TAREA PENDIENTE: Vuelve a escribir sin ningún cambio las líneas que van desde el comienzo de las entradas hasta la línea con "This screenshot has", incluida esta última.

LOS DATOS:
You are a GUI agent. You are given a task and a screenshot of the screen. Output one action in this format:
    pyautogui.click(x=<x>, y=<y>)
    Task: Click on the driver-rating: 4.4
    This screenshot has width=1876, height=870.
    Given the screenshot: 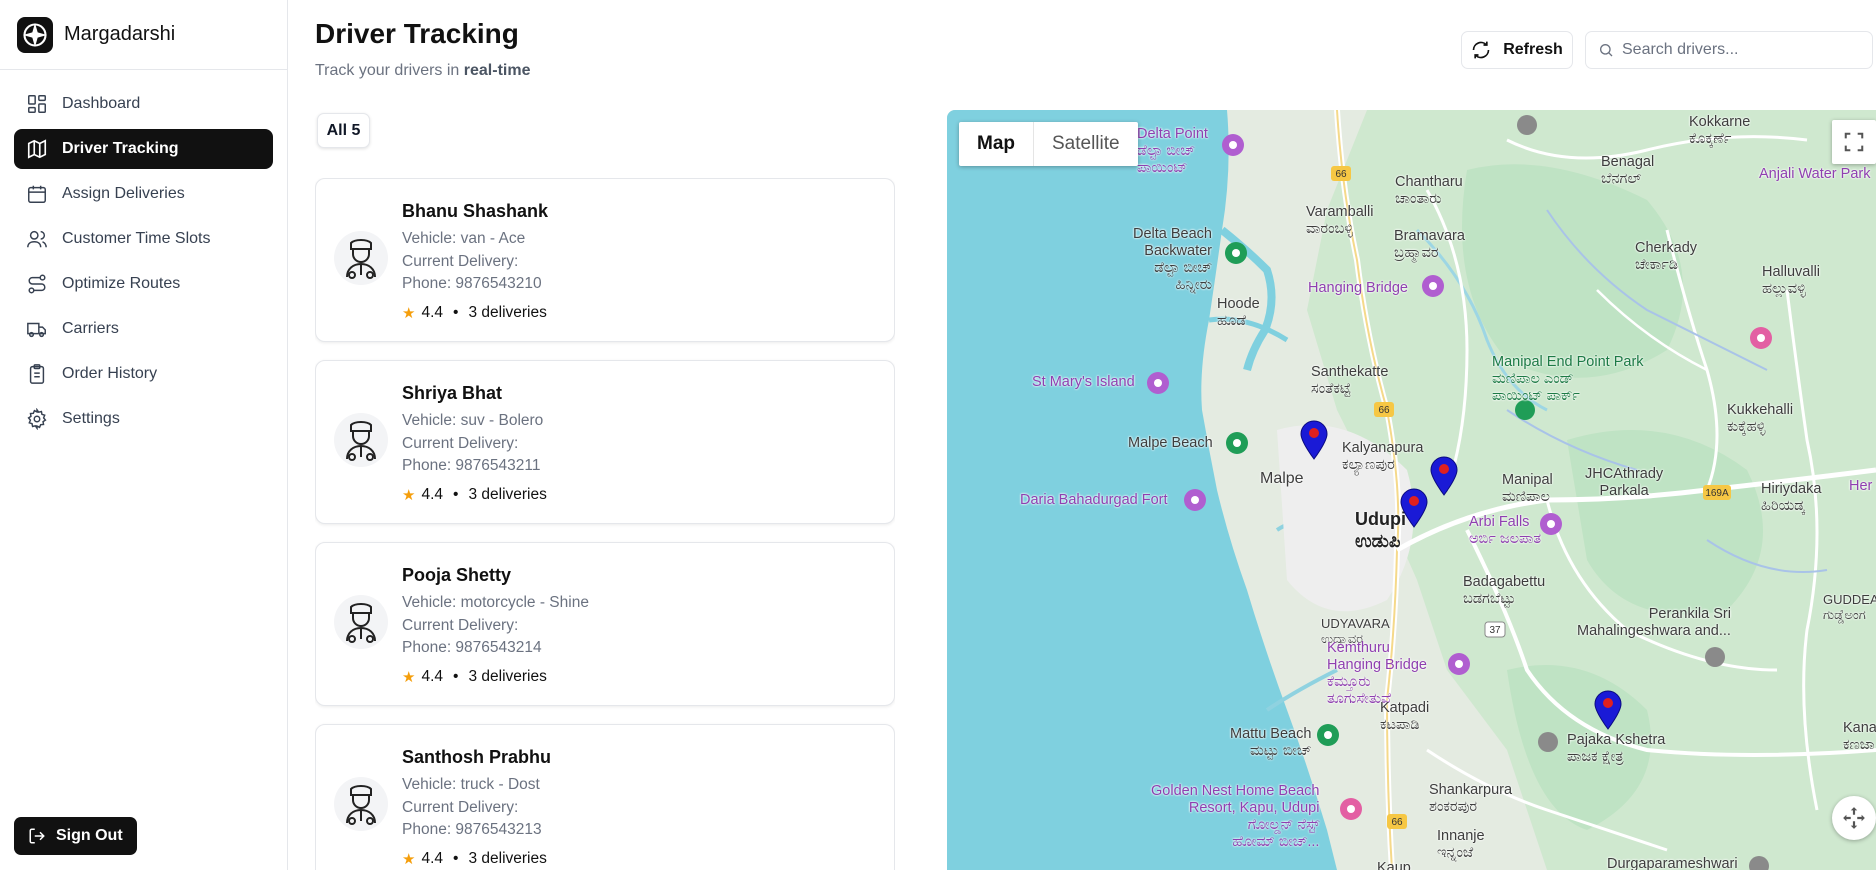 What is the action you would take?
    pyautogui.click(x=432, y=858)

RESULTADO DEL EJERCICIO:
You are a GUI agent. You are given a task and a screenshot of the screen. Output one action in this format:
    pyautogui.click(x=<x>, y=<y>)
    Task: Click on the driver-rating: 4.4
    This screenshot has width=1876, height=870.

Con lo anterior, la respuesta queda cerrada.